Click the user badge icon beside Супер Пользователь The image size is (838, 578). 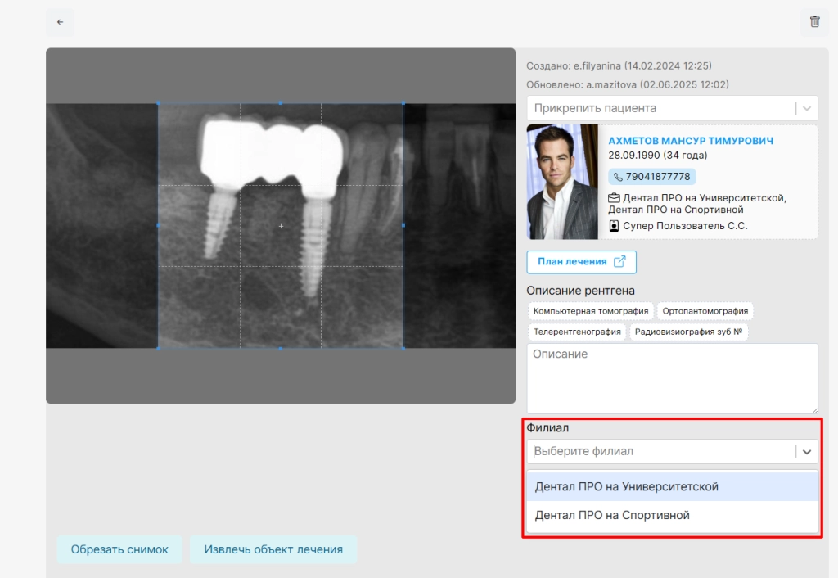pos(614,226)
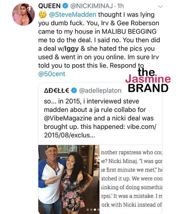This screenshot has width=188, height=214.
Task: Select the first carousel dot indicator
Action: (88, 210)
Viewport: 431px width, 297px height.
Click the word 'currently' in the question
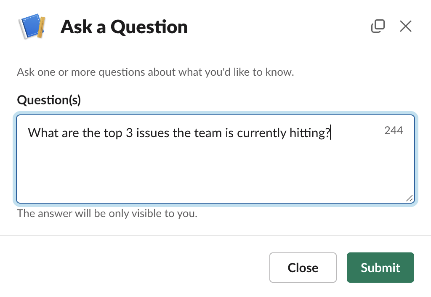coord(261,133)
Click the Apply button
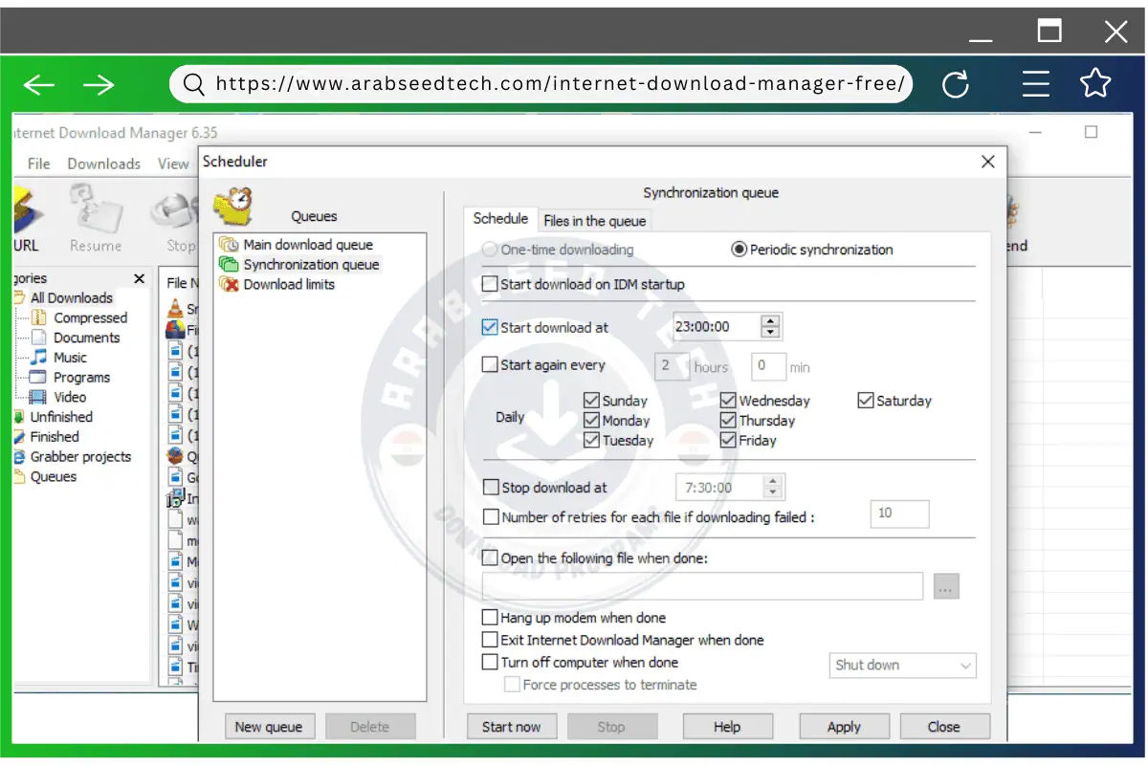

= What the exercise asks =
Please write out the material word for word, from the line that contains "Viewport: 431px width, 297px height." through the end of the material, including both ends. Leave the pictures out of your answer.

= Final answer =
Viewport: 431px width, 297px height.
Click the word 'currently' in the question
coord(261,133)
Click the Apply button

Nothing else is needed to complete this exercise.